Job =>
Find every line in the records below that contains the word "height" and copy each such line in full.

Supplied material =>
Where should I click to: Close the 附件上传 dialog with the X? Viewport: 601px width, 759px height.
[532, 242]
==
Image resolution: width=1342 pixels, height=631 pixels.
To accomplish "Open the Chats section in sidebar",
==
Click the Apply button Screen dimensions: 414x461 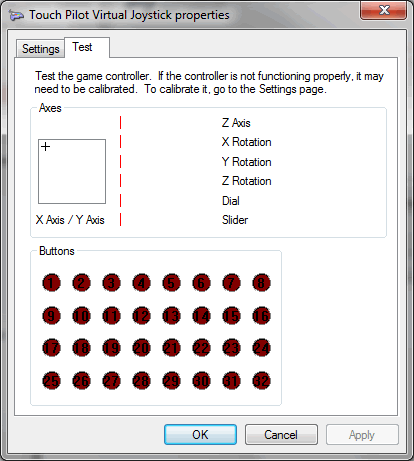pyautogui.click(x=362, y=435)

Solution for this problem =>
Where should I click to: Close the 附件上传 dialog with the X? Viewport: 601px width, 759px height.
Image resolution: width=1342 pixels, height=631 pixels.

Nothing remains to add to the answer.